Repeat the listing lines word for word, beginning at the line containing "Given: Open the 演示模板 nav item" and stopping after the line containing "Action: [x=15, y=69]". Leave out the pictures.

◆ **RECORD SET**:
★ ★ ★ ★

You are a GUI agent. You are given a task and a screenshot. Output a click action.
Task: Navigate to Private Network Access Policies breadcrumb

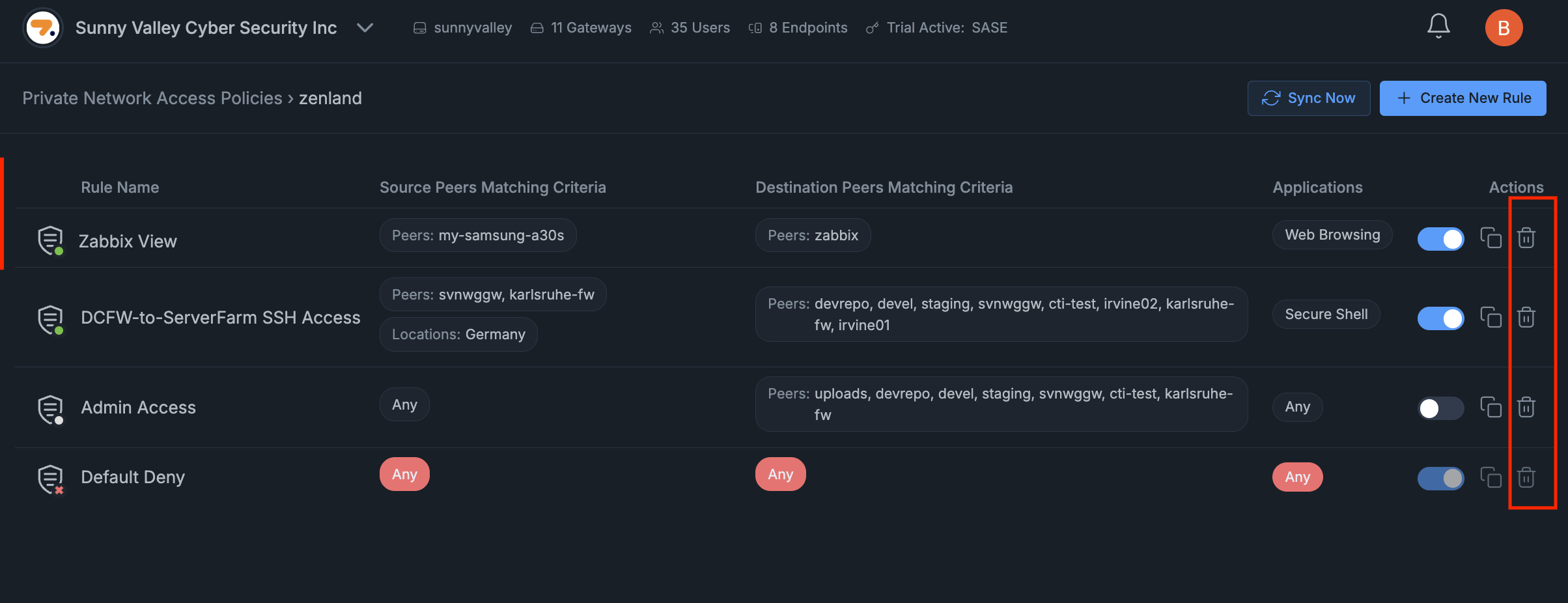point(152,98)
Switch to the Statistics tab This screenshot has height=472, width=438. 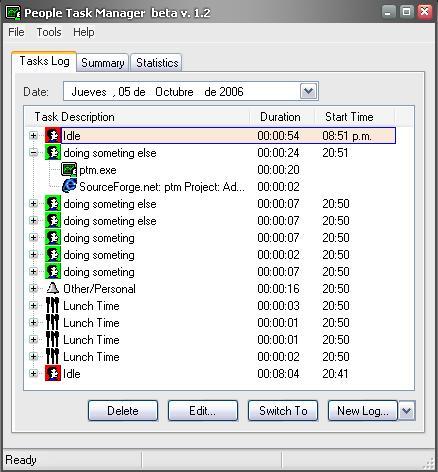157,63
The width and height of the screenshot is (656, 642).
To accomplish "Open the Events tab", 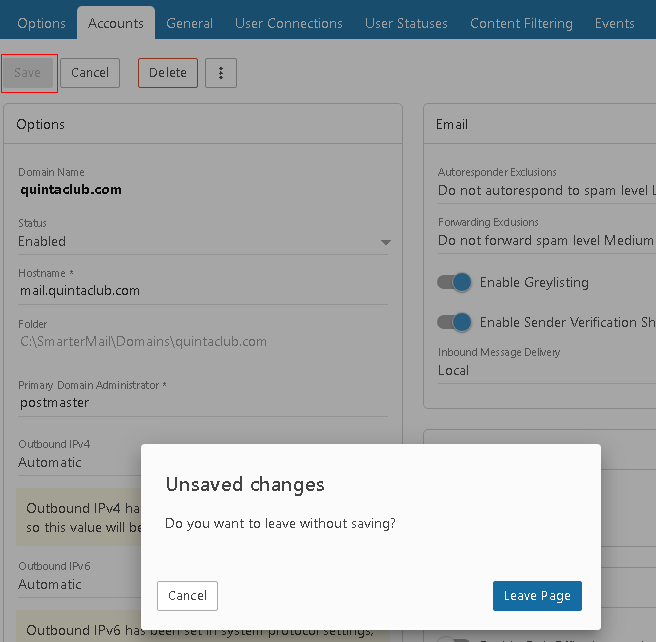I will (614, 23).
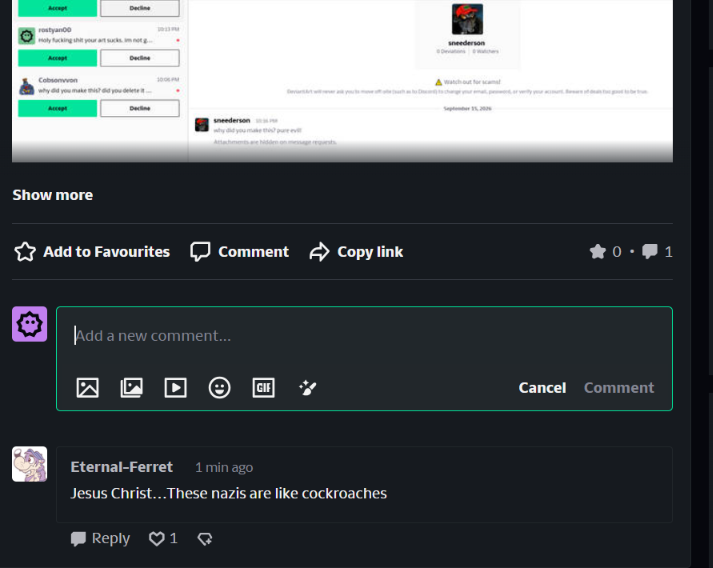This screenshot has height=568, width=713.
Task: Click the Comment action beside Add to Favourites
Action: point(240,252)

★ ★ ★ ★

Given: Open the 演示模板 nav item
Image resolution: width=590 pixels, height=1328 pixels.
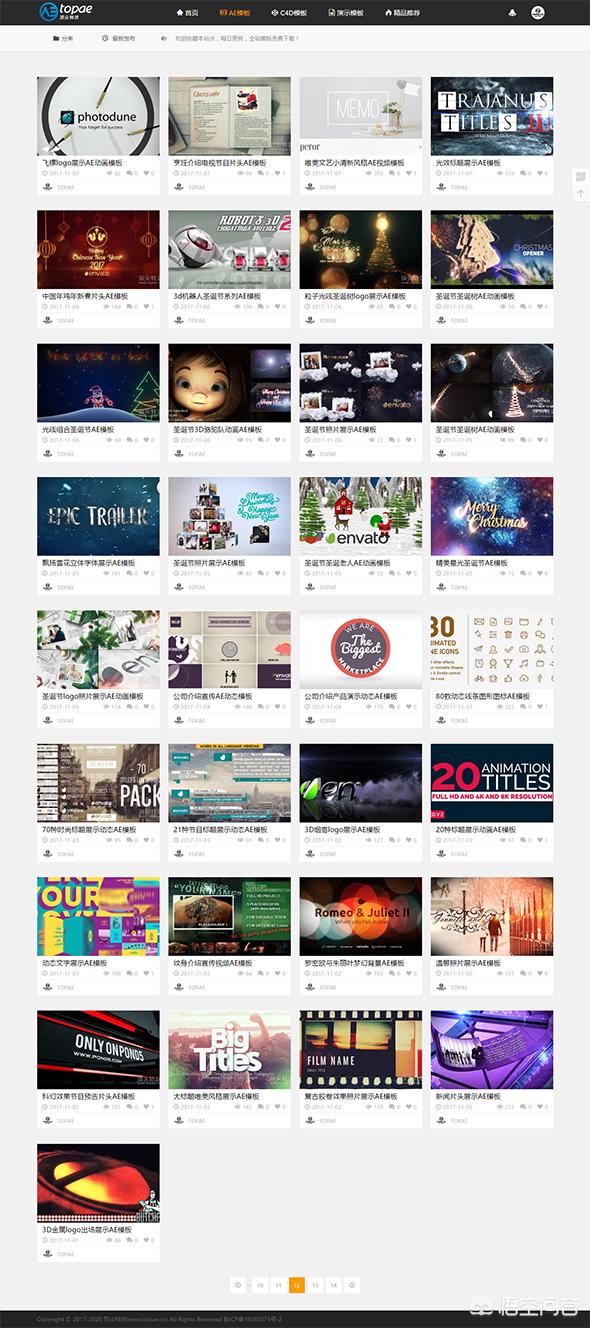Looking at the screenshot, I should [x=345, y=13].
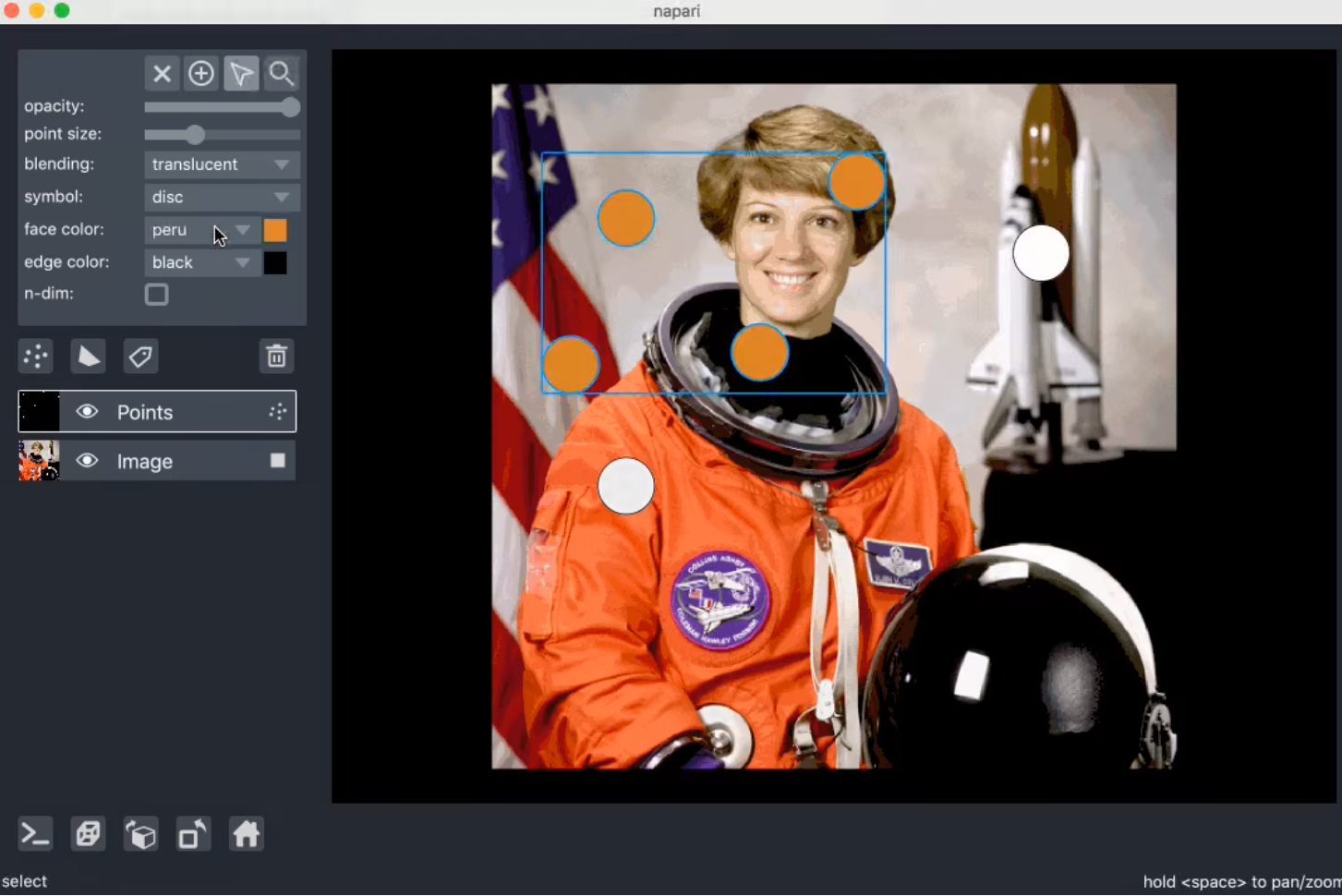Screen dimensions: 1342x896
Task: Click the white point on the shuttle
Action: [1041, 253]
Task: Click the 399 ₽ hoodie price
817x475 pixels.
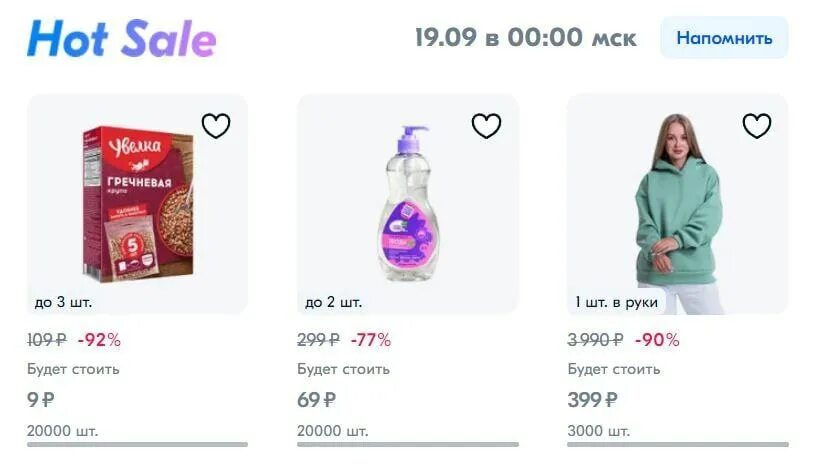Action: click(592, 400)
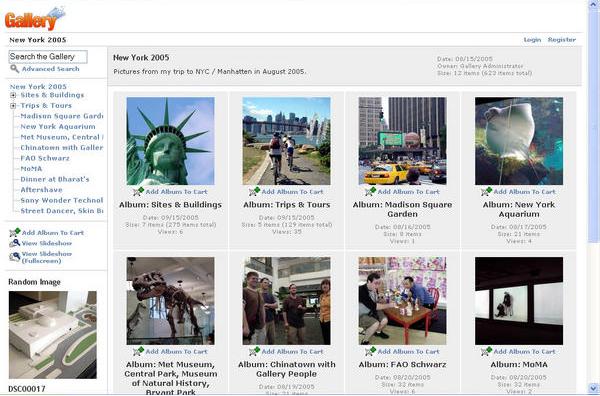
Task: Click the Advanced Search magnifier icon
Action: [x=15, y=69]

★ ★ ★ ★

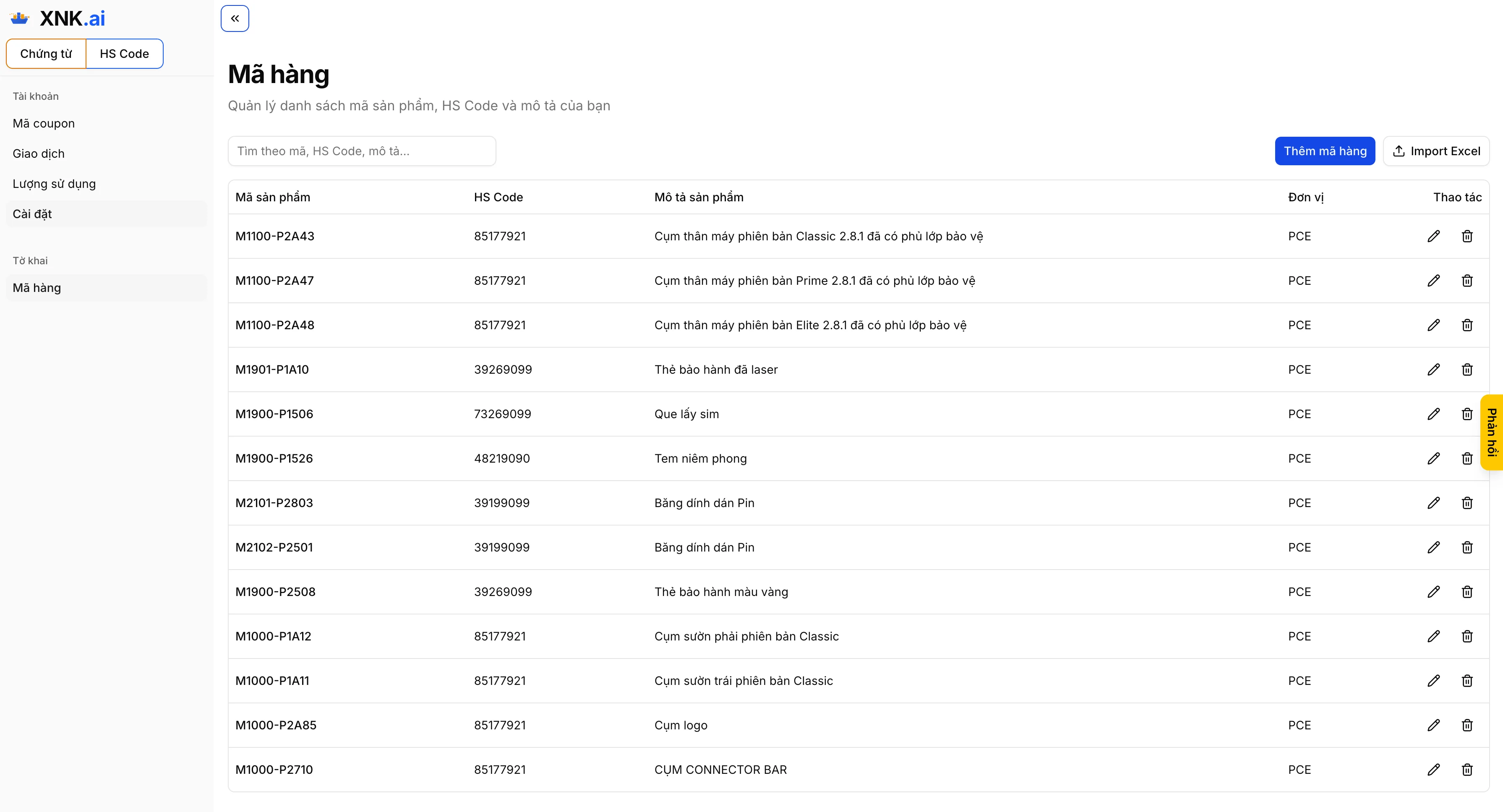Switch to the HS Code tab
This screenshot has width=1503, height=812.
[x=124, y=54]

★ ★ ★ ★

◆ **OUTPUT FOR THIS TASK**:
Given: Open the 演示模板 nav item
Image resolution: width=590 pixels, height=1328 pixels.
Looking at the screenshot, I should [x=345, y=13].
Screen dimensions: 1342x896
Task: Click the white point on the shuttle
Action: [1041, 253]
Task: Click the 399 ₽ hoodie price
817x475 pixels.
Action: click(592, 400)
Task: Click the Advanced Search magnifier icon
Action: [x=15, y=69]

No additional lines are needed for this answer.